Mais les détenteurs d'actions — soit 1 Français sur 33 — craignent qu'il y ait de nouvelles moins-values. Le ressort de la confiance est détendu par cinq années de baisse consécutives. Ils ne doutent pourtant pas que la sous-estimation boursière des actifs des sociétés cotées soit excessive ; ils en trouvent la preuve dans les offres publiques d'achat par lesquelles des groupes — fréquemment étrangers — tentent de prendre le contrôle de compagnies cotées, malgré la volonté du conseil d'administration. Il y a eu ainsi 400 % de hausse à l'automne 1966 sur Claude-Paz et Visseaux, 130 % de hausse au printemps 1967 sur les Raffineries Say.

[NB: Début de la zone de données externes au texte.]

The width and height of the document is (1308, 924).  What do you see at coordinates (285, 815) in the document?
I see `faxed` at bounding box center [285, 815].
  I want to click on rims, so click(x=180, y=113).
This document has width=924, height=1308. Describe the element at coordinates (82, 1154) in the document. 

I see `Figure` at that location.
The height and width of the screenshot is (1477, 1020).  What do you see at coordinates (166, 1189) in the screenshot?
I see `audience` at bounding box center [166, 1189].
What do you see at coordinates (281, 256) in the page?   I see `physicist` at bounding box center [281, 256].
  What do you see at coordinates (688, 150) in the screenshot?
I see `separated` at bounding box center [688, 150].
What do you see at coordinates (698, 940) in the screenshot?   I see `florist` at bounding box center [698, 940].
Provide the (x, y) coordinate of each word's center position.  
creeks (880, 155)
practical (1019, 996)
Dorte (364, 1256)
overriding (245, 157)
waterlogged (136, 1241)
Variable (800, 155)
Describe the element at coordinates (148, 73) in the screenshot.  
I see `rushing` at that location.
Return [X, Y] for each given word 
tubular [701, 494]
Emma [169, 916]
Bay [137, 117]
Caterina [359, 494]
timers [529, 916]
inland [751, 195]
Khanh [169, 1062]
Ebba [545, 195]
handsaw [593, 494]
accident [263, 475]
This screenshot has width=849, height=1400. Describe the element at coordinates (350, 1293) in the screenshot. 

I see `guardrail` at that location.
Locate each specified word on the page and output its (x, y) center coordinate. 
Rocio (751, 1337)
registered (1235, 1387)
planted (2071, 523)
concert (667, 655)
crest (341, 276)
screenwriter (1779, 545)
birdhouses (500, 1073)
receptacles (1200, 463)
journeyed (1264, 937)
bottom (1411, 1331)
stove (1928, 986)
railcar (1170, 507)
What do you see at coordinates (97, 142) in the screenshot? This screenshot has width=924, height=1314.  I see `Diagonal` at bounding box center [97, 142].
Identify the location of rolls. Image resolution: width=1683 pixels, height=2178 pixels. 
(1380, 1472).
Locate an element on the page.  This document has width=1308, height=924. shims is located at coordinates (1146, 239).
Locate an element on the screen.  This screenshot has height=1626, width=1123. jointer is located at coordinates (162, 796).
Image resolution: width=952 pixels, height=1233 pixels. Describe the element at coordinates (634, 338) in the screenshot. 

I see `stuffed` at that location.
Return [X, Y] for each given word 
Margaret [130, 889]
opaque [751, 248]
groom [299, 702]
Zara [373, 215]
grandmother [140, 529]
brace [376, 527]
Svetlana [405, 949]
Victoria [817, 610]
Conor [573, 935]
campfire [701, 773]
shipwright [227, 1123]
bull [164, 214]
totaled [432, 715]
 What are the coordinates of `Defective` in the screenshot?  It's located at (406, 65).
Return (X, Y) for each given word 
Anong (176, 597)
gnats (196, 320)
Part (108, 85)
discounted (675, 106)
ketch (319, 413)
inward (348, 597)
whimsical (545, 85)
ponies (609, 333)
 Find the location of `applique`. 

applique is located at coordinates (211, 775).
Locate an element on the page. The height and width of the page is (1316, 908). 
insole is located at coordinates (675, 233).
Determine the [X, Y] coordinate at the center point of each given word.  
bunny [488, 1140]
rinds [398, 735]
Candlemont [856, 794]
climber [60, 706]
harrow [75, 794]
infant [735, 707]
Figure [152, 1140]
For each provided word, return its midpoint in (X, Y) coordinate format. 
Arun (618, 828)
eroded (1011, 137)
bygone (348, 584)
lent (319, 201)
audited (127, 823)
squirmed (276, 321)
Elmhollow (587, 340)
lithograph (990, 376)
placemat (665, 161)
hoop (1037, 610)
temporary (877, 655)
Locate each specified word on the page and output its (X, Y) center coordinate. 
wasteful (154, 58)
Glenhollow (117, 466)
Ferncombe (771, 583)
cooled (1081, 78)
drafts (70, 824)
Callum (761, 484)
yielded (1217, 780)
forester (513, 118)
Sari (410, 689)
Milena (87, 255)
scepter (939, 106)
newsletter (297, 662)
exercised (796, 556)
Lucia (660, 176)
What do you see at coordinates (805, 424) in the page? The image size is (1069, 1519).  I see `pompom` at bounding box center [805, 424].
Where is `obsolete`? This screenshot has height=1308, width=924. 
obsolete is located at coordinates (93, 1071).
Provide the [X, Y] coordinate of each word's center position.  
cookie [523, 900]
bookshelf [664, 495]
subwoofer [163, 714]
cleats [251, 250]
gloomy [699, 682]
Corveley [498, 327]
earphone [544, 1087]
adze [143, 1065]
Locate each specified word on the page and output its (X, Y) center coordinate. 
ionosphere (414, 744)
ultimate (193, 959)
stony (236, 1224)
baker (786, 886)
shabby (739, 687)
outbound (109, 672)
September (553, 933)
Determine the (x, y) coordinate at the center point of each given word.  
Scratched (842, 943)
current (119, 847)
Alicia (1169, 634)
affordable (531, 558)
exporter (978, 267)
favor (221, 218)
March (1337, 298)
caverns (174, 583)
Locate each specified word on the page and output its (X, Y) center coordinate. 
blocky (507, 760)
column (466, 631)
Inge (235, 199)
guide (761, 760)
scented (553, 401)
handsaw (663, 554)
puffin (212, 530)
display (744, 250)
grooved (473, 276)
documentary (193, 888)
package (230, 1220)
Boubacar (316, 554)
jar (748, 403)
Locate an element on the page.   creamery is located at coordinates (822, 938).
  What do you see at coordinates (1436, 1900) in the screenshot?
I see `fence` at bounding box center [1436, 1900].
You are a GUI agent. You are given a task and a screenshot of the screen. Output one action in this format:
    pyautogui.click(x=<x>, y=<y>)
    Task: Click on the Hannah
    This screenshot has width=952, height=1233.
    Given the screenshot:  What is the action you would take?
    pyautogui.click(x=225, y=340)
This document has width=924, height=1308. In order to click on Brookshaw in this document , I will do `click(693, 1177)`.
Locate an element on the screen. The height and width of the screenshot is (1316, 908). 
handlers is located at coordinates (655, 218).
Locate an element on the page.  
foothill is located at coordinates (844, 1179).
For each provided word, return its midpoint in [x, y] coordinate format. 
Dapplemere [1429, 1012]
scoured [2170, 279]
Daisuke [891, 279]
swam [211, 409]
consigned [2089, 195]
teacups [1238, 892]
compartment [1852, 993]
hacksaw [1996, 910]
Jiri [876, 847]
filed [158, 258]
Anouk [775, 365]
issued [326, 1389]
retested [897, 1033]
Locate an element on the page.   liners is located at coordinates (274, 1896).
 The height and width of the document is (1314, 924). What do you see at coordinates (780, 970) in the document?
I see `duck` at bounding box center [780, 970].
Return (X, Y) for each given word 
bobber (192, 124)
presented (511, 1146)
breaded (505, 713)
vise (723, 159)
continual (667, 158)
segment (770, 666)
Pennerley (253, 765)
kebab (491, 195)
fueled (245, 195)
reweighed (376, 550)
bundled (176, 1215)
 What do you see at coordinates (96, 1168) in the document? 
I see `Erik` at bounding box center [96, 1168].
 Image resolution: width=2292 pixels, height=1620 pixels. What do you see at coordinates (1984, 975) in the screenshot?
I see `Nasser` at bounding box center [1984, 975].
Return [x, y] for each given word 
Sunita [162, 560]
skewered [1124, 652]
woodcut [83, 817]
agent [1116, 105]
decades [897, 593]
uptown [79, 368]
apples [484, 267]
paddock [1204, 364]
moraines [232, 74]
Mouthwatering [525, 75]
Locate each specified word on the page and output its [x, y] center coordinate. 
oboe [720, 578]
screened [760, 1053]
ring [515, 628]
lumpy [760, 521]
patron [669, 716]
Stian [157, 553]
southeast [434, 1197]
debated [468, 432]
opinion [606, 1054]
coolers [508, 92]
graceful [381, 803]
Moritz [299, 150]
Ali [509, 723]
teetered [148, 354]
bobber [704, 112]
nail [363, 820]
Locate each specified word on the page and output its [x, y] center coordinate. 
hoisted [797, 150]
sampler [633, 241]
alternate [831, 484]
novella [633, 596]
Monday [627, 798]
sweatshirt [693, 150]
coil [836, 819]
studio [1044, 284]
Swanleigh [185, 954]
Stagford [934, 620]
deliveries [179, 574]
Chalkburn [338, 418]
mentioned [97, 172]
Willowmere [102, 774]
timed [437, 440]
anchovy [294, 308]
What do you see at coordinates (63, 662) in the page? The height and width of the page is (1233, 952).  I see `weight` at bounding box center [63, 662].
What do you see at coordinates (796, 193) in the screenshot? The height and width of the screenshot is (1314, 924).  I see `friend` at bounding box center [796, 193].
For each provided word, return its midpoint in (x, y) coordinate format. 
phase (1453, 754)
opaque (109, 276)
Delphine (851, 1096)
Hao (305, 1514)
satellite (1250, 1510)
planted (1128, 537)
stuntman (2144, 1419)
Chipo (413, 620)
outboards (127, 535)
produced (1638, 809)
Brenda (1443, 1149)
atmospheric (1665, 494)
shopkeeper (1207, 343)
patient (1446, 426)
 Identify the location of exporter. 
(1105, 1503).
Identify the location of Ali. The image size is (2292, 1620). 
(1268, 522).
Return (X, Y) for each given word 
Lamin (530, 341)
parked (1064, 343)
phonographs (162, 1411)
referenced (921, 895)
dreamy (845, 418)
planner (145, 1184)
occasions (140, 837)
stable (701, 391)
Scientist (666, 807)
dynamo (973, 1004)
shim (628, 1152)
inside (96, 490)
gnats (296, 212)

Ce sont là des données contradictoires. Les responsables du placement mobilier les expliquent volontiers par les contradictions des pouvoirs publics : détaxation fiscale et libéralisation quasi totale des mouvements de capitaux — ce qui est une preuve de grand libéralisme —, mais, simultanément, menace contre l'investissement par l'intéressement des travailleurs, qui risque de mordre sur l'autofinancement.

D'où ce paradoxe qui commande, semble-t-il, les fluctuations boursières de l'année 1967 à Paris : l'intérêt pour le marché se fonde non plus sur la raison, bien que le rendement des valeurs ait été en 1966 et 1967 supérieur à celui de toutes les autres formes de placement, mais sur la croyance au miracle que constitue l'offre publique d'achat.

En bref, la Bourse de Paris est restée en 1967 un petit marché qui n'est pas à l'échelle des grandes places du monde, ni à celle du Stock Exchange de Londres, dont la reprise en 1966 paraît s'expliquer en grande partie par la méfiance envers la livre, ni à celle, à plus forte raison, du Stock Exchange de New York. Si la Suisse, dont les Bourses ont baissé tout autant que Paris, avec des transactions encore plus étroites, est protégée contre les acquisitions de l'étranger par la législation, les valeurs françaises ne sont défendues que par un contrôle gouvernemental nécessairement plus fragile.

La corbeille

Il demeure donc tentant pour les groupes d'outre-Atlantique de faire du shopping à la Bourse de Paris : sa capitalisation globale est inférieure à 18 milliards de francs, alors que les bénéfices nets, après impôts, des sociétés américaines sont de l'ordre de 50 milliards de francs, et les dividendes versés par les seules sociétés cotées à New York de 15 milliards de francs.